Heiden é conduzido à sala por um homem velho, o jovem doutor claramente inquieto. “…Dr. Bright, você solicitou minha presença?”

“Heiden.” Bright sorri levemente. “Por favor, sente-se.” Gesticulando para a cadeira confortável do outro lado da mesa. Heiden leva um momento para olhar ao redor da sala desconfortavelmente antes de se sentar na cadeira.

“Espera só um segundo, por favor.” Dr. Bright tira um pequeno controle remoto do bolso e começa a clicar em botões. As luzes vermelhas das câmeras do escritório se apagam, as fechaduras das portas se fecham e todas as outras máquinas desligam. “Pronto. Muito melhor.”

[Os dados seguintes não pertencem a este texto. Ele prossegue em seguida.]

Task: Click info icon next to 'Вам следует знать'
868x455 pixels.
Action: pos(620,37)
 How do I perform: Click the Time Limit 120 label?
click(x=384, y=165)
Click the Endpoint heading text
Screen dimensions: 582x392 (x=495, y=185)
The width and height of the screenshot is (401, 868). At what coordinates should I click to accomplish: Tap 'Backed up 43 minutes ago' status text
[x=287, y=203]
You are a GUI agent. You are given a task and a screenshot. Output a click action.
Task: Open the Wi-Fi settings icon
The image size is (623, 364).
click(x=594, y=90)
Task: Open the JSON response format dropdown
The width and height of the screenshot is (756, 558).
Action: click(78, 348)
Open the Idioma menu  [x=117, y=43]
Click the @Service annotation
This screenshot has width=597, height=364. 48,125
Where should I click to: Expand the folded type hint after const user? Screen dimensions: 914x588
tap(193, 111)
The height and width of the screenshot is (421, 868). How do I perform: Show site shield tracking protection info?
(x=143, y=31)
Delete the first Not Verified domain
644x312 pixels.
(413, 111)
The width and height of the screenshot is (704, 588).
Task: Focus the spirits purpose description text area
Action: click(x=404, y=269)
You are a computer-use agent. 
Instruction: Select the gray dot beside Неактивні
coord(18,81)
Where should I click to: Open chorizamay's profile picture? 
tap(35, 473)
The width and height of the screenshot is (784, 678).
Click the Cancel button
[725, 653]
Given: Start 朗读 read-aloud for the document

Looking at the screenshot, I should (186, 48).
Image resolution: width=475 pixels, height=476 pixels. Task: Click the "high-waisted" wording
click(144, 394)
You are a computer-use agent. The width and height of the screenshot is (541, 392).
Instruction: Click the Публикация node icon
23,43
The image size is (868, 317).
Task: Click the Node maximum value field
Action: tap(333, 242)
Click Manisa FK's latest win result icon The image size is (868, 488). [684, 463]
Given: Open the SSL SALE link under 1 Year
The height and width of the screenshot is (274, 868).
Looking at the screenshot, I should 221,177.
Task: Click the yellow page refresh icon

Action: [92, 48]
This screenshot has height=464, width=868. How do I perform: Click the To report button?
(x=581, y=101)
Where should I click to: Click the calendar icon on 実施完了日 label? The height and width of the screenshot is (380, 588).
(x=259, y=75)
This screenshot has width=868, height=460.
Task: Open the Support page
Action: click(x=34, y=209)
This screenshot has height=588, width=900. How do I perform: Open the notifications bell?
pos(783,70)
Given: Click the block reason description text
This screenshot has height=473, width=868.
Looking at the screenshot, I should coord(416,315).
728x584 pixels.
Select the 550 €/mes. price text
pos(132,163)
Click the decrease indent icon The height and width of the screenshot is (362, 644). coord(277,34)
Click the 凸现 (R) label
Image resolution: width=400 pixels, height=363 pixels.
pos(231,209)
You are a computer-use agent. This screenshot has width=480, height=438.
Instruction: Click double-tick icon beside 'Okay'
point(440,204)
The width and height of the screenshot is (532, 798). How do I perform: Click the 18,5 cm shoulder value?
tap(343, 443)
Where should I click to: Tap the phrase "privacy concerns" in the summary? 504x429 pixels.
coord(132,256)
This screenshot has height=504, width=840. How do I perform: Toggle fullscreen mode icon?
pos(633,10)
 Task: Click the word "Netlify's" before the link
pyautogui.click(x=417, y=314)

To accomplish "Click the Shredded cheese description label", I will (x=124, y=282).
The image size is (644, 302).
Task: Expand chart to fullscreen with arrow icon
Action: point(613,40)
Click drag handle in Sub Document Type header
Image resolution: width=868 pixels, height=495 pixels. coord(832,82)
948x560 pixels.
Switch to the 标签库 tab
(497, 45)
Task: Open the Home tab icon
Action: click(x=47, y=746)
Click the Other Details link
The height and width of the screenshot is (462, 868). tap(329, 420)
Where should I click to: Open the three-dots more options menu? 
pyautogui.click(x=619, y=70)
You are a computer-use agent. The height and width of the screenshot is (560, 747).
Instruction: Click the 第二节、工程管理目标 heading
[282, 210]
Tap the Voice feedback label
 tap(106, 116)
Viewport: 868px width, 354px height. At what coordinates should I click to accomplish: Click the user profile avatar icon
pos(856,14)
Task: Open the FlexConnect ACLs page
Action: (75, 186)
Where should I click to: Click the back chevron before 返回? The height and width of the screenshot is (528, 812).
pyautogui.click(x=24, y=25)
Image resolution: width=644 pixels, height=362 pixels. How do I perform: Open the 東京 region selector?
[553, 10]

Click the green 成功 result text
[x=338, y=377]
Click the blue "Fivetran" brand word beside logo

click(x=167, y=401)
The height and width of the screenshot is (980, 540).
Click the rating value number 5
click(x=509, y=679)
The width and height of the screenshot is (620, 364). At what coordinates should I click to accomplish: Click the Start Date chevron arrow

Heiden engole em seco nervosamente antes de dizer “… sim, senhor.” As ações de Bright não fizeram absolutamente nada para aliviar as tensões dos nervos de Frederick. De certa forma, ele suspeita que foi intencional.

“Agora, não haverá gravações se você decidir ser rebelde. Só para constar, minha bengala está no canto atrás de você e minhas mãos estão vazias. Estou fazendo isso na tentativa de fornecer um ar de conversa aberta, isso parece ser necessário.” Ele acena com a cabeça solenemente, antes de continuar.

“Então, me parece que você pode ter alguns problemas não resolvidos comigo. Vamos discutir sobre isso?”

A mente de Heiden dispara… mas, mais uma vez, a honestidade continua sendo a política de Frederick. Ele leva um momento para se recompor antes de falar. “Sim, senhor. No meu primeiro, ah, incidente com a Fundação, encontrei SCP-963. Ele foi usado para subjugar um prisioneiro, um androide armado com o qual tenho certeza que você está familiarizado.”

Bright acena com a cabeça. “Sonia Velamour. Ela tinha 29 anos, não tinha irmãos e seus pais já haviam falecido. Certa vez, ela amou um homem e ele a transformou em um ciborgue. Sim, estou ciente dela, continue.”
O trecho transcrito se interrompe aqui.